La BM soutient également d’autres réformes qui ciblent les petits producteurs, visant notamment à favoriser leur intégration dans l’économie nationale en les aidant à collaborer avec le secteur privé. Cet appui concernera aussi les subventions à la recherche agricole, qui «est en voie d’être décentralisée», et l’amélioration de la responsabilité, de l’efficacité et de la productivité qui devrait être renforcée dans la gestion des eaux d’irrigation qui est un chantier en cours, fait-on savoir.
«Ces réformes des systèmes d’irrigation revêtent une importance particulière», déclare Xavier Chauvot de Beauchêne, chef de projet à la Banque mondiale. «Elles conduiront à la mise en place d’un nouveau modèle qui renforcera l’efficacité de la gestion et de l’utilisation de l’eau, augmentera sensiblement les revenus agricoles et aidera les petits producteurs à améliorer leurs moyens de subsistance.», ajoute-t-il.
Par ailleurs, la Banque mondiale soutient l’intégration des mesures d’adaptation au changement climatique dans la mise en œuvre de la stratégie agricole nationale, dans le but d’aider le Maroc à mieux résister aux chocs climatiques. Ce qui a donné lieu à une subvention de 4,35 millions de dollars du Fonds spécial pour le changement climatique, approuvée en 2011.
De même, une autre subvention de 6,44 millions de dollars, approuvée le 12 mars, devra aider les petits producteurs à mettre en œuvre des mesures de conservation des terres et de la biodiversité dans les zones marginales. Ce qui permettra de rendre l’intensification de l’agriculture encouragée par le plan national compatible avec la protection de l’environnement, souligne-t-on.
En outre, il est à noter que dans le cadre de son appui au Plan Maroc Vert, la BM a collaboré étroitement avec d’autres bailleurs de fonds. Il s’agit de la FAO, l’Agence belge de développement et la SFI.
 

Un soutien à la compétitivité aussi

La Banque mondiale a accordé le 12 mars courant un prêt de 160 millions de dollars qui vise à contribuer à appuyer les réformes du cadre des affaires au Maroc pour stimuler la compétitivité, la croissance et la création d’emplois. Ce programme de financement, a-t-on indiqué, est appelé à contribuer à favoriser les réformes des politiques publiques en cours visant à simplifier le cadre réglementaire et à faciliter le commerce.
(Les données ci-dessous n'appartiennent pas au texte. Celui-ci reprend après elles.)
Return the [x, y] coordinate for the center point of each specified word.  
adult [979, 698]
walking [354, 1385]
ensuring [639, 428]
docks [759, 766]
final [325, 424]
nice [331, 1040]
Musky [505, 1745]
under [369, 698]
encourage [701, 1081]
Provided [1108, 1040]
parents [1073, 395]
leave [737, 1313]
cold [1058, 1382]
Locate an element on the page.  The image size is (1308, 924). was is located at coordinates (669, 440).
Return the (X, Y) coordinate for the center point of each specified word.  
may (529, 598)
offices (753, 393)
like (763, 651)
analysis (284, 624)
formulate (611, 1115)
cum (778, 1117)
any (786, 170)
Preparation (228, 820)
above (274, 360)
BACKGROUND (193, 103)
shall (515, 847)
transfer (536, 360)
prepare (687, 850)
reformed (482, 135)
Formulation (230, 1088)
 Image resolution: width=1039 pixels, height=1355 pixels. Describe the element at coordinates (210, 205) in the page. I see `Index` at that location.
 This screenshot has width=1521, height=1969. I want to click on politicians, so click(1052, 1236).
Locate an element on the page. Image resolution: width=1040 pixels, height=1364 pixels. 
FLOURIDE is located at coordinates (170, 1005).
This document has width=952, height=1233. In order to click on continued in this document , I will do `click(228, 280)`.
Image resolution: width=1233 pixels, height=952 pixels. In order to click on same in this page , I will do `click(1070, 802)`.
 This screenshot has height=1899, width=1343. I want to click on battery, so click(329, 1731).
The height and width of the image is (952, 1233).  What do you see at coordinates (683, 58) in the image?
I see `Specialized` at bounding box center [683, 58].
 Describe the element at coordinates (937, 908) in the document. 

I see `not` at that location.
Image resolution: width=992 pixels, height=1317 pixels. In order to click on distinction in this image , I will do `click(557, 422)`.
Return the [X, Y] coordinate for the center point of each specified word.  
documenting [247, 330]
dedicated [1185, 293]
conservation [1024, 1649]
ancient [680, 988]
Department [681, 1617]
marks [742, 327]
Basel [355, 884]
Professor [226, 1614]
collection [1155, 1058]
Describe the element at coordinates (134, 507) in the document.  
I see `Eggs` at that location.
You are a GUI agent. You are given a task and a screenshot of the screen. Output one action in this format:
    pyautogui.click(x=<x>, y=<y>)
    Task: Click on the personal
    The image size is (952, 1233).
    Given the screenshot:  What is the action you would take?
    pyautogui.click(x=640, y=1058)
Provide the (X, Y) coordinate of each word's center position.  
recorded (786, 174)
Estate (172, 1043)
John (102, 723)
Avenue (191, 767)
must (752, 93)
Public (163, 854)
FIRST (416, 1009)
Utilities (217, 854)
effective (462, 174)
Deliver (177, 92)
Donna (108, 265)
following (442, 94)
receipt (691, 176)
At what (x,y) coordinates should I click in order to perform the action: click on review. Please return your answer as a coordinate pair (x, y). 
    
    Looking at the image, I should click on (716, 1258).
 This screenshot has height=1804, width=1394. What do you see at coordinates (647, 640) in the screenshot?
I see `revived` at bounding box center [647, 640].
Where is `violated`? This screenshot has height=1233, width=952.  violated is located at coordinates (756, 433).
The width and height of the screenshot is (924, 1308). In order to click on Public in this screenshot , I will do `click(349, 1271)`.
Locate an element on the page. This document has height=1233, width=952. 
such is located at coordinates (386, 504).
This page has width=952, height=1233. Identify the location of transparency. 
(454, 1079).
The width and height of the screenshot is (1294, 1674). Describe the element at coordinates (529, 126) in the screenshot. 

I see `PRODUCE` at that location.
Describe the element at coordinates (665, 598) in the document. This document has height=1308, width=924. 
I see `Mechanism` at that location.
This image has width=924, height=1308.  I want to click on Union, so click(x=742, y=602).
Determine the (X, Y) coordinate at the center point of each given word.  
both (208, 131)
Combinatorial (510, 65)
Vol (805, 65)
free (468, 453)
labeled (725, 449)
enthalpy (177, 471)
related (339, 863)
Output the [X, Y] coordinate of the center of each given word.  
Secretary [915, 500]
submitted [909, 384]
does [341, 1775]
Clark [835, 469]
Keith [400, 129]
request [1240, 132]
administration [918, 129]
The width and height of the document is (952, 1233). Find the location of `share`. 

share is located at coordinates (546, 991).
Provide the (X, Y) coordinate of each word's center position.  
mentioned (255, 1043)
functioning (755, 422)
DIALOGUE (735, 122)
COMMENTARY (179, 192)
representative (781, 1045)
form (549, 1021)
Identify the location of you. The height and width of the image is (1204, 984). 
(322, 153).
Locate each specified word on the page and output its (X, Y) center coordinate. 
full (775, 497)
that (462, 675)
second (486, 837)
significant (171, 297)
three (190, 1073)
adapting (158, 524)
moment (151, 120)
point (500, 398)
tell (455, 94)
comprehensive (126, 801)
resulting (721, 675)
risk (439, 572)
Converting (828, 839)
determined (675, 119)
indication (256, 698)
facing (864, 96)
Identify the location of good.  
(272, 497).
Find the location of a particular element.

Le programme permettra en outre de renforcer la capacité d’institutions cruciales telles que le Comité national de l’environnement des affaires, le Conseil de la concurrence et la Commission des investissements.

Repères
  • L’Organisation des Nations unies pour l’alimentation et l’agriculture (FAO) a fourni un appui technique pour la réforme des abattoirs locaux.
  • L’Agence belge de développement (CTB) a contribué au financement d’une analyse économique sur la réforme du secteur de l’irrigation.
  • La Société financière internationale (IFC), l’institution de la Banque mondiale qui accorde des financements au secteur privé, a financé des travaux ayant pour but d’améliorer le cadre juridique et institutionnel des marchés de gros.